- _Work to be completed_
Every line of the entries with the word "agent" in it should be shown.

- _Data_
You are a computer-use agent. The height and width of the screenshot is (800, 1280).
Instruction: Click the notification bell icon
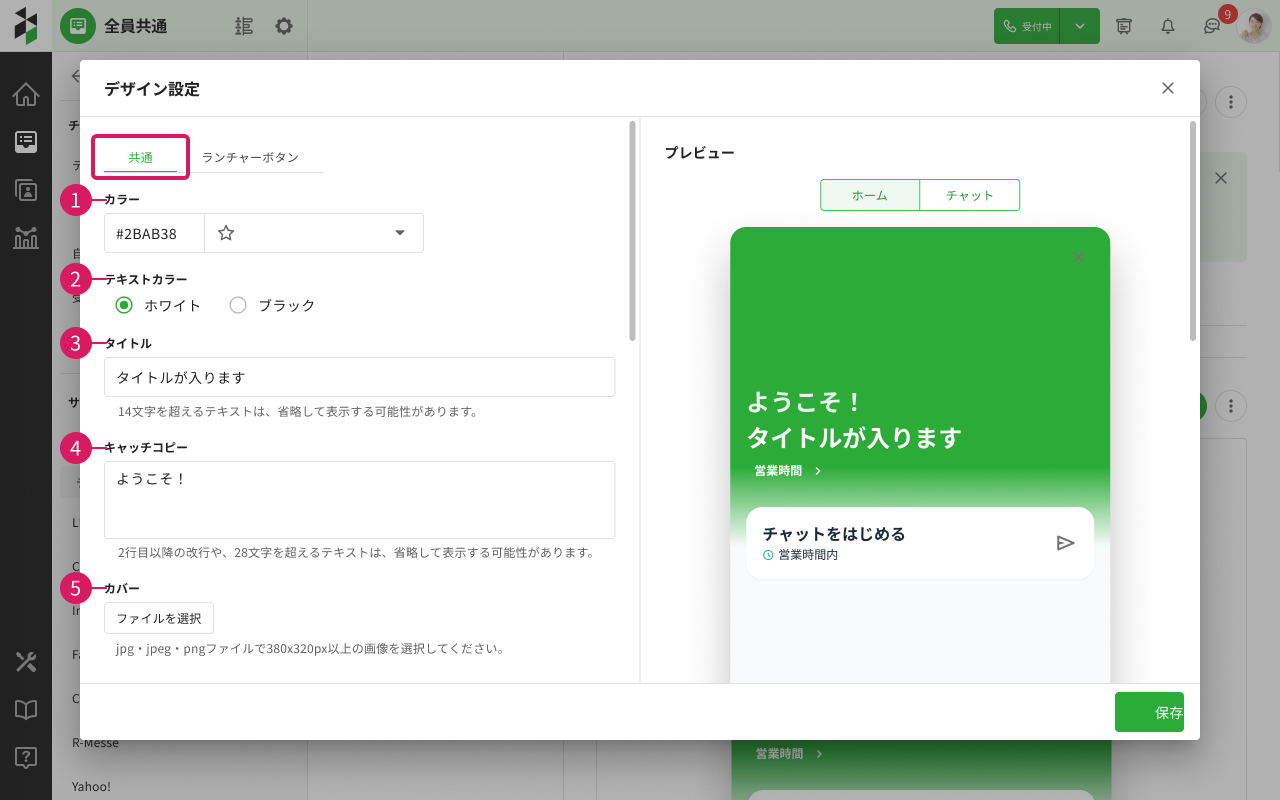[1167, 27]
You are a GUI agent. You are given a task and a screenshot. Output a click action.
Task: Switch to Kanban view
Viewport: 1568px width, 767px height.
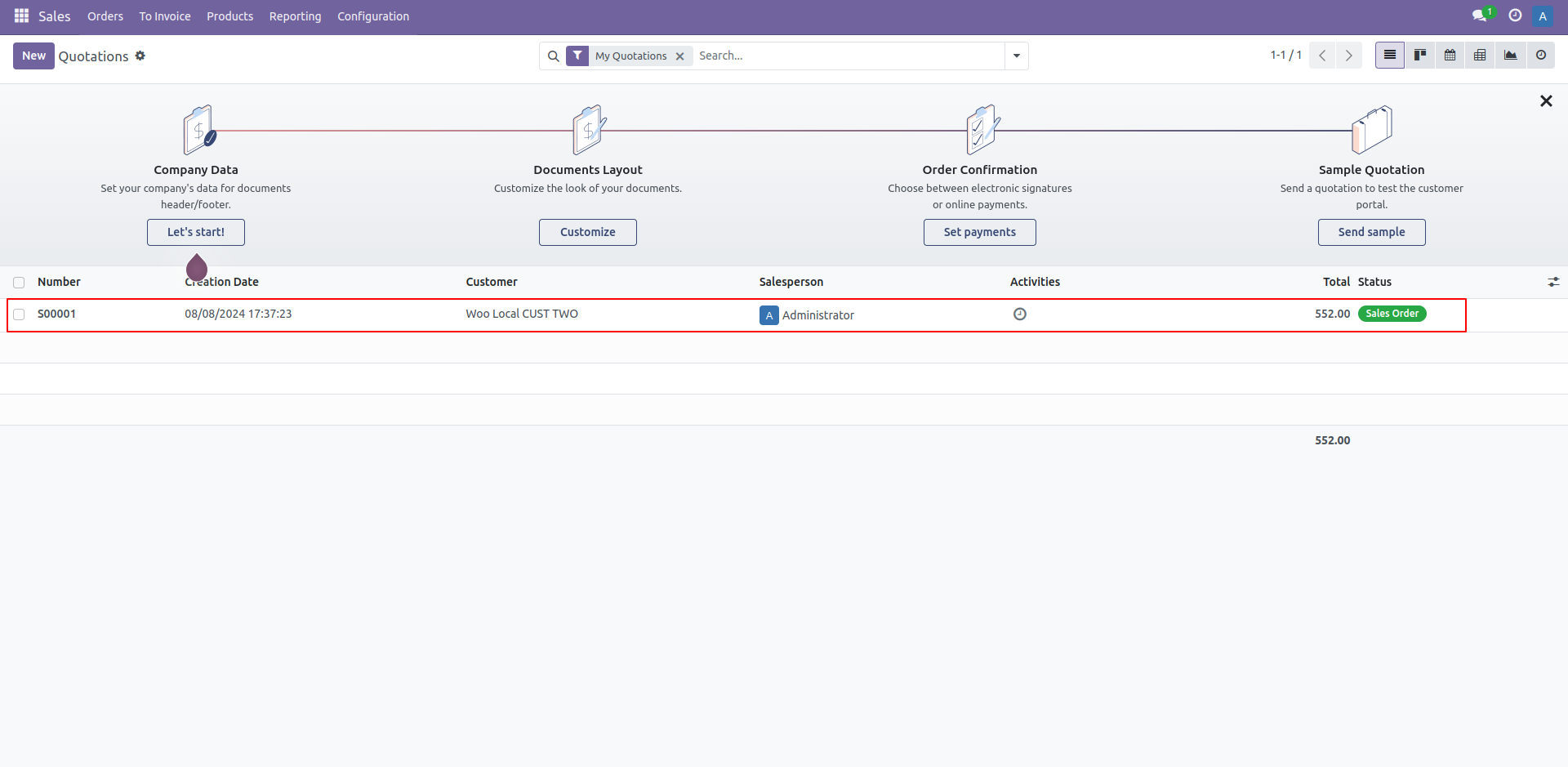coord(1420,56)
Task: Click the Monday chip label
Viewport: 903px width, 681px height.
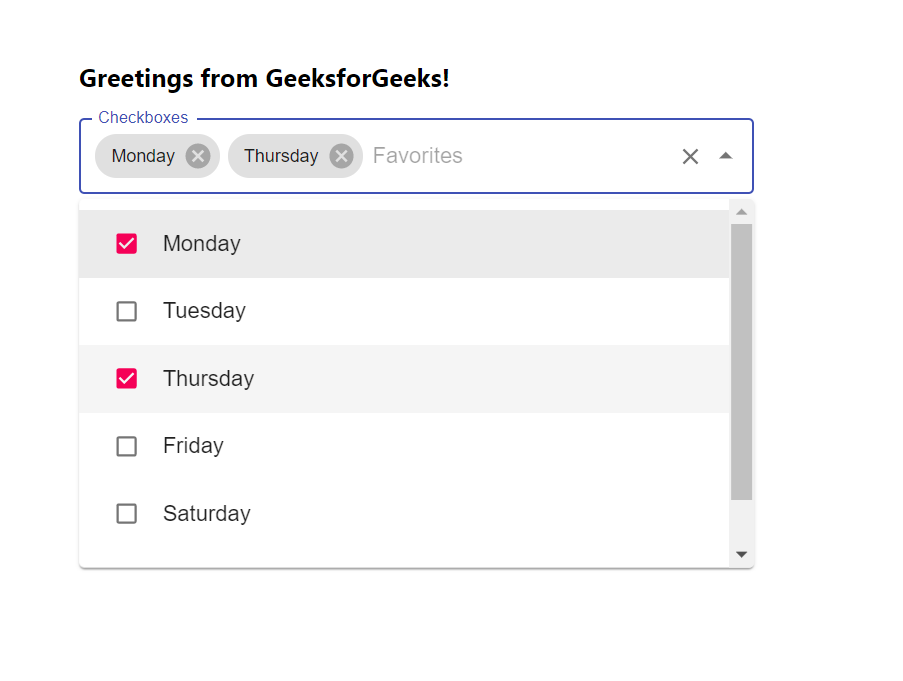Action: pyautogui.click(x=143, y=156)
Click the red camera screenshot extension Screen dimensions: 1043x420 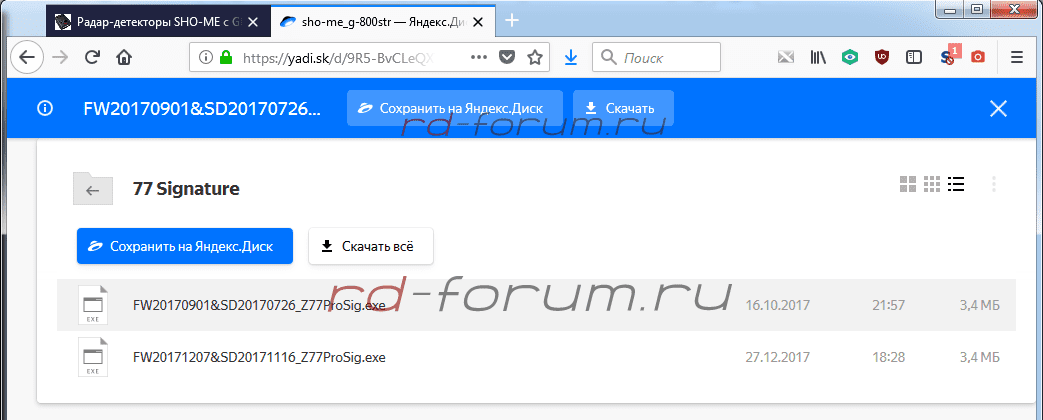[977, 58]
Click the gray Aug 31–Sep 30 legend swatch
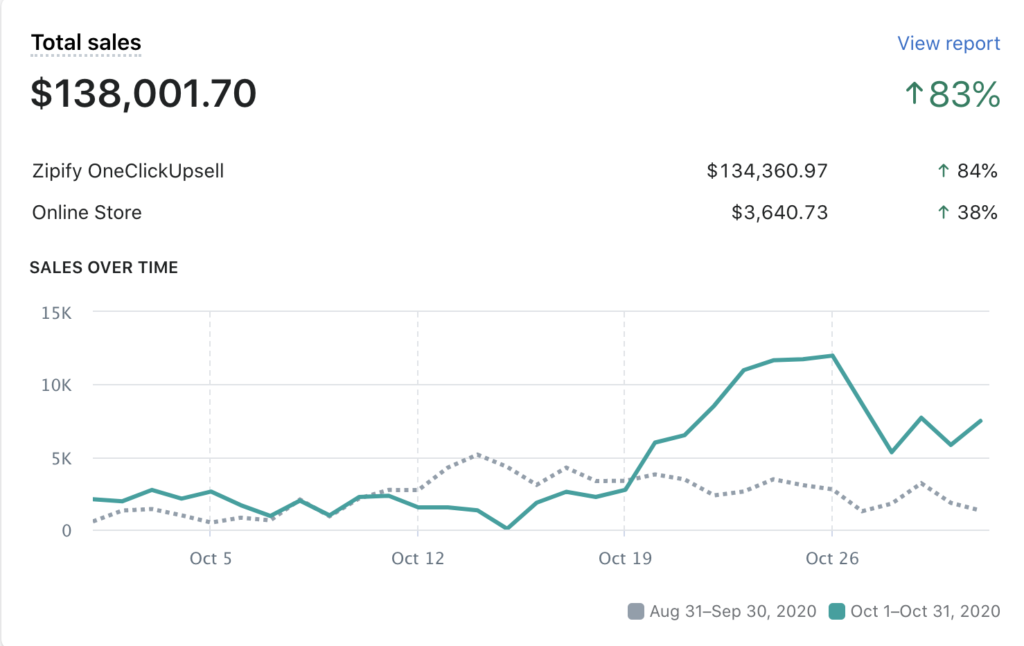The height and width of the screenshot is (646, 1024). click(x=635, y=611)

- _Exercise response_
You are a computer-use agent. The height and width of the screenshot is (800, 1280).
You are a GUI agent. You are given a task and a screenshot. Output a click action.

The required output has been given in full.